-- Begin Data for processing --

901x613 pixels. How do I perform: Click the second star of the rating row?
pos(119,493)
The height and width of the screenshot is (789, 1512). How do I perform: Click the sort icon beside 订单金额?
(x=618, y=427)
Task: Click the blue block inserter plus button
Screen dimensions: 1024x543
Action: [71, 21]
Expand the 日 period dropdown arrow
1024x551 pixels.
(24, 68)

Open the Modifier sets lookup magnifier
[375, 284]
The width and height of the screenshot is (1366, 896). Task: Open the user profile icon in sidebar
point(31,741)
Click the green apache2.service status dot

-- End Data for processing --

## What is needed
Rewrite the records from the line with "The width and" up to and including the final line, putting "red" in place of "green" and keeping everything else the same.

## Right answer
The width and height of the screenshot is (1366, 896). Task: Open the user profile icon in sidebar
point(31,741)
Click the red apache2.service status dot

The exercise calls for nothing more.